§ Instructions for the task:
Work out the number of lines in the listing that include the string "title". Reply with that number alone.

§ Data under study:
BEGIN

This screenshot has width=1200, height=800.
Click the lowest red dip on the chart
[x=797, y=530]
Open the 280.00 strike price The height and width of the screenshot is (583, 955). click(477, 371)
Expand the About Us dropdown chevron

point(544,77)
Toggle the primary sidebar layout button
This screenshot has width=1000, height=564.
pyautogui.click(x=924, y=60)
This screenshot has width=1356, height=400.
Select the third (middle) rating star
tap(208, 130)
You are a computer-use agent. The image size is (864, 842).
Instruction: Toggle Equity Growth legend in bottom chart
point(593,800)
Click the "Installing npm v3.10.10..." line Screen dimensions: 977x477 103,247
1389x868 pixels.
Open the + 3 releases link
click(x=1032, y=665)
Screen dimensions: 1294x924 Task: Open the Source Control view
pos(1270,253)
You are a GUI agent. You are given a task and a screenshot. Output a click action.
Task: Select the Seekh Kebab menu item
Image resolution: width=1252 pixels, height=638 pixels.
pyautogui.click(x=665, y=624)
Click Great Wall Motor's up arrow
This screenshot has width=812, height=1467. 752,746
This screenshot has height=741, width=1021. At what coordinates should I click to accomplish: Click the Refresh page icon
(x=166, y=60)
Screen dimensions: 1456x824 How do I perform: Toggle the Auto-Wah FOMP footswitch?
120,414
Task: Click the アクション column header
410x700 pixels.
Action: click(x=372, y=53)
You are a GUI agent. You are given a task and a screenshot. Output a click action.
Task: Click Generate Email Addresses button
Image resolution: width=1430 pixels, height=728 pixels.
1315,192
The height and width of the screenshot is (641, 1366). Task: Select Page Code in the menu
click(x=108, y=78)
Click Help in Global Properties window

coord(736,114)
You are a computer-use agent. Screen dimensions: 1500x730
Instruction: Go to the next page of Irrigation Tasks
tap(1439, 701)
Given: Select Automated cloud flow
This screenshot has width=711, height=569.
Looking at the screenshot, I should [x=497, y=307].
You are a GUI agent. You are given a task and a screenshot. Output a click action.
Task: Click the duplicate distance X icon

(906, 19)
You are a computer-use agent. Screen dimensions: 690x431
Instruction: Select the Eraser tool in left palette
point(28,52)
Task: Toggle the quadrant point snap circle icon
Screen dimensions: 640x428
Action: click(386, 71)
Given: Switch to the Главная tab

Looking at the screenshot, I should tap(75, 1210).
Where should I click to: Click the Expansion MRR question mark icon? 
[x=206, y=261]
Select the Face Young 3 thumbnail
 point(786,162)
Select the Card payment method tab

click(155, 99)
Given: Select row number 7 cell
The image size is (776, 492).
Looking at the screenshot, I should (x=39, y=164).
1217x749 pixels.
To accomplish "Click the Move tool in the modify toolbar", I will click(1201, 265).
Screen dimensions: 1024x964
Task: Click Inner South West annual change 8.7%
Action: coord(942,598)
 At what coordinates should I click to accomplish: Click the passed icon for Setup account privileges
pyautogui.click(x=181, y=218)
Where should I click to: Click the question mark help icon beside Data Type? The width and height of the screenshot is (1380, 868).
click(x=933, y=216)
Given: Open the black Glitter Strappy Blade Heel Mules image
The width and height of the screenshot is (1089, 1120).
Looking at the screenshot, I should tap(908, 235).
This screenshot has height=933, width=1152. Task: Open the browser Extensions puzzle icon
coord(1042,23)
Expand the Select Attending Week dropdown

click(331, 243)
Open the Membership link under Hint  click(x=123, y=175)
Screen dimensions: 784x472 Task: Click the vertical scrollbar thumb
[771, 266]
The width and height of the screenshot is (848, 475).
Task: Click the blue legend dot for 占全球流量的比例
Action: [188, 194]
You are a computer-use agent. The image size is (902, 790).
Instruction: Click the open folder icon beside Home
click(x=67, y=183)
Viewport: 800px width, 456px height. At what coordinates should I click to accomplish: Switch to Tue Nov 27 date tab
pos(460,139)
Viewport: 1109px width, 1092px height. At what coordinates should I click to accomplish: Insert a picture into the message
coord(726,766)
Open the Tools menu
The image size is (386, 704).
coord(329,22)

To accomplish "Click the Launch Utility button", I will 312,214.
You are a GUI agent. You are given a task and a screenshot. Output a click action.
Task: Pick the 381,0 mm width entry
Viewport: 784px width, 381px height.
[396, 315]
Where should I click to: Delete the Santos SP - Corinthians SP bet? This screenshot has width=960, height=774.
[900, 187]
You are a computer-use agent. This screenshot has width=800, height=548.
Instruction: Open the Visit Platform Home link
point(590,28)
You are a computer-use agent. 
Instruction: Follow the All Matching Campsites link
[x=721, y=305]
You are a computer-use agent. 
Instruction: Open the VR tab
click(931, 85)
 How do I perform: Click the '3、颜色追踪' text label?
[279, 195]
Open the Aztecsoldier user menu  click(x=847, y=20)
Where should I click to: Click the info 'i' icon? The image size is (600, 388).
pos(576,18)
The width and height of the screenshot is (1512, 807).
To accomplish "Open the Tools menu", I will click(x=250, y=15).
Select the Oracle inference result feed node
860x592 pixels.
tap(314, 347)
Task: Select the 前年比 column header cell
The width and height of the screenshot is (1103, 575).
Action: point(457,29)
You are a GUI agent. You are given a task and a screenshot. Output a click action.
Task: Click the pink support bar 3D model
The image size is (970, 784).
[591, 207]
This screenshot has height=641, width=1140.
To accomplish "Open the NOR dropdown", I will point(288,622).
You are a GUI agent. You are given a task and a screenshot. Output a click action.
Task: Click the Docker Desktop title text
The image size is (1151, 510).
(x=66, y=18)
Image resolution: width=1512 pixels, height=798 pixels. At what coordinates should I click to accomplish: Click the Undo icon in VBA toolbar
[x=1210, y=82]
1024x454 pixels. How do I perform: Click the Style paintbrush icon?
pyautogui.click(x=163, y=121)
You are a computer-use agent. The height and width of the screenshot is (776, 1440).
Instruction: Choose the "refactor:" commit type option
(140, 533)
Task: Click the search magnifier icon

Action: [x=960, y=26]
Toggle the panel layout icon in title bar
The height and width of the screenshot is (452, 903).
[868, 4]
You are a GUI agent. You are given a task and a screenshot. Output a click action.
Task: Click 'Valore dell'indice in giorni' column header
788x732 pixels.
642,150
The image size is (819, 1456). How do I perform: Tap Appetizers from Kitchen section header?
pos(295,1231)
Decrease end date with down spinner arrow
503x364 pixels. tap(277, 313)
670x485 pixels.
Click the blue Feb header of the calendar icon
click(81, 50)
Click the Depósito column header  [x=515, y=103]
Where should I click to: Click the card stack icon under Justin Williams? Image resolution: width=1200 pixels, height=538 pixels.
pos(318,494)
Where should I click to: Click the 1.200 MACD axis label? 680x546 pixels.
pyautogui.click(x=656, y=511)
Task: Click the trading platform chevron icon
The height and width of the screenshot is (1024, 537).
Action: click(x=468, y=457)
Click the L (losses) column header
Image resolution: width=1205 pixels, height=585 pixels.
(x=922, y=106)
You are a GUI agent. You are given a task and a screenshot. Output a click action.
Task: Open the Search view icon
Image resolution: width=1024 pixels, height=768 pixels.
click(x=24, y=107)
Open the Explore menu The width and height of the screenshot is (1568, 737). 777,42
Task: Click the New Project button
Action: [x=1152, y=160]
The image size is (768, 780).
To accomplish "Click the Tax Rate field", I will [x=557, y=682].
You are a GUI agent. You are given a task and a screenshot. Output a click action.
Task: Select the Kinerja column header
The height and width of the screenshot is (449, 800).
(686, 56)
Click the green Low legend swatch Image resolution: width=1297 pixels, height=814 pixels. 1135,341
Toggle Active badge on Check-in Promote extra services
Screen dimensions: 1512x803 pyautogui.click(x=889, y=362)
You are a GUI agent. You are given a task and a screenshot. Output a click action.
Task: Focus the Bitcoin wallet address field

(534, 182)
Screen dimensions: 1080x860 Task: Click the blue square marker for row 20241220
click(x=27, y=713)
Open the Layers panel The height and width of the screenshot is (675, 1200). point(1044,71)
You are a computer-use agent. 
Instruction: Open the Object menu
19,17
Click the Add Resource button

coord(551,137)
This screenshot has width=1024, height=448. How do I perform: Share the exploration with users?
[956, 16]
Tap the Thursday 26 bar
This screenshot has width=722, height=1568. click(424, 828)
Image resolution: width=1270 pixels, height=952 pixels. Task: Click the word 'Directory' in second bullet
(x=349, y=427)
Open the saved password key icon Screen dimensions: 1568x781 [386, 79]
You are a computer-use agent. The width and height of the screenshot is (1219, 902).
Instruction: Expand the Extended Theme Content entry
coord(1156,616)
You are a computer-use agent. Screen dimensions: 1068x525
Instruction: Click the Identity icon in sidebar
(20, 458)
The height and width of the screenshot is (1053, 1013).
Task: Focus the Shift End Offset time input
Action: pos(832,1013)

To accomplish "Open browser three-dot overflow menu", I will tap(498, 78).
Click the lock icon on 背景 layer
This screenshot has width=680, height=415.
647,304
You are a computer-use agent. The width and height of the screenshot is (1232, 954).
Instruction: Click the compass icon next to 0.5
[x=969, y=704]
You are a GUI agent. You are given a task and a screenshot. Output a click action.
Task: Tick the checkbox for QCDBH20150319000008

END

§ Problem solution:
2